Word will always add about 32KB of theam, style, font and color data. But it is really bad when images are used. Then images are saved in ttwo formats, the compressed and the uncompressed(!) and both are also hex encoded. You can easily create a 32MB file from a 200KB RTF file.

I think there was a registry hack to configure Word to not save the double image.

Julian

EricSchreiber

So, no way to scrub the extra junk out of an RTF file and get it back down to a more reasonable size?

support

Hi,

I think there was a registry hack to make Word not save a duplicate of bitmap data which is already saved as JPEG.

The styles could probably be reduced by using a different standard template.

However this is not under WPTools control.

Julian

EricSchreiber

Oh, believe me, I know the problem here is entirely within Word!

I was just hoping there was some existing way to load an RTF (ideally in WPT) that had been mucked up with all the extra garbage in Word, then parse it to determine which RTF control words and such actually were relevant, and output a minimalist version.

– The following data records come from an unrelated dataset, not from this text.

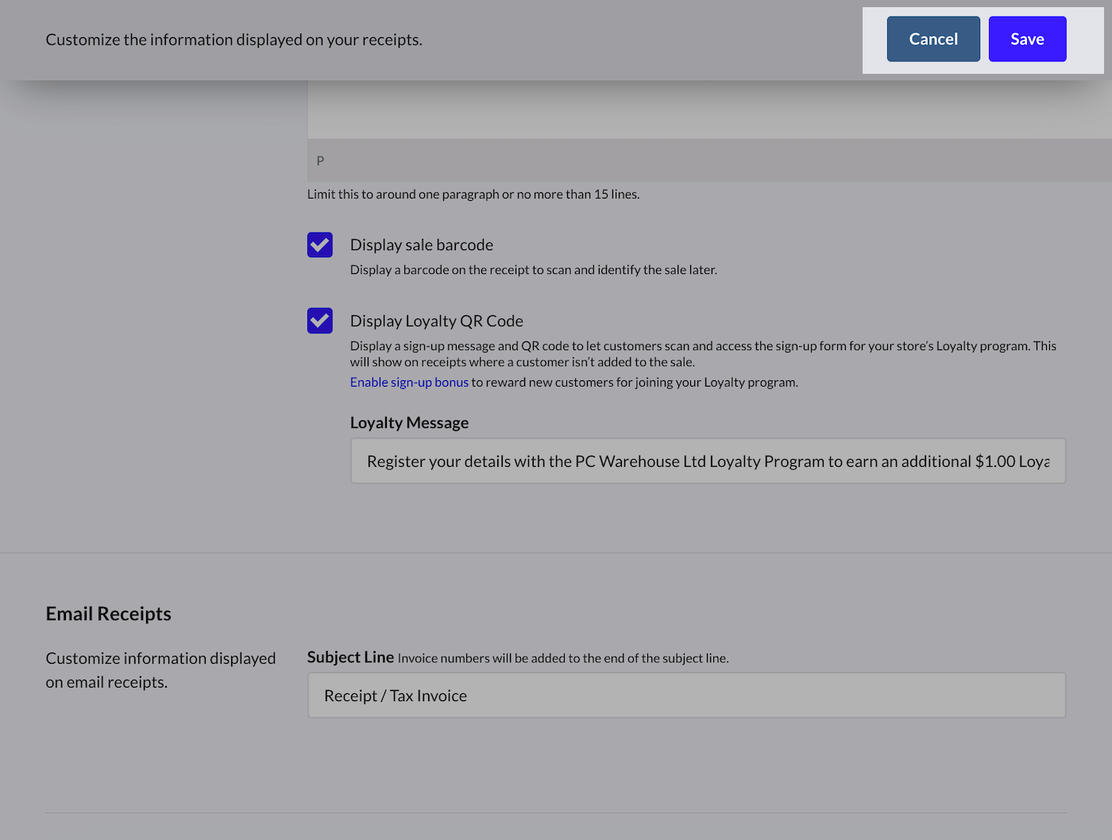Click the Subject Line label

click(350, 657)
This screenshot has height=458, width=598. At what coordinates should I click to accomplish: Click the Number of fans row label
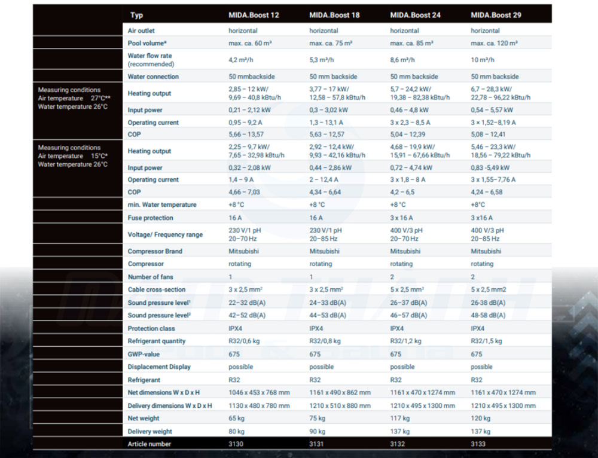pos(150,277)
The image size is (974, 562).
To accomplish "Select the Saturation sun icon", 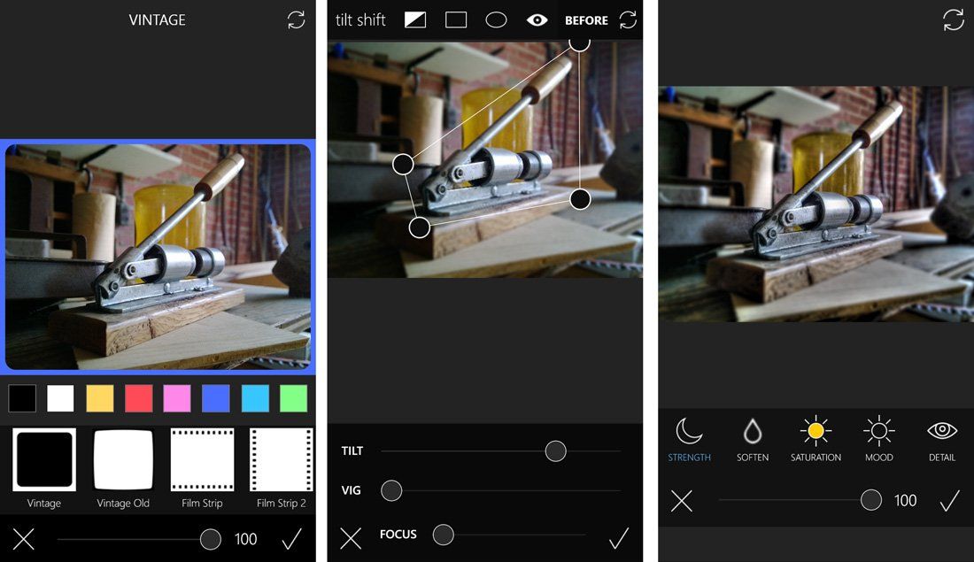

For example, a document uses one or two fonts, but when Word touches it, suddenly the font table has a dozen or more entries in it. Ideally, there would be a way to strip the unused ones out. And the 6KB "themedata" section that Word adds. And the list goes on and on.

Aside: Long ago in the BBS days, a lot of us sysops used ANSI sequences to give our boards color menus and such. There was a tool we used to draw the ANSI screens, but like Word it added a lot of stuff that wasn't strictly necessary, and we invariably ended up hand-tweaking the code to make it as small as possible for transfer across slow modems. The more things change, the more they stay the same.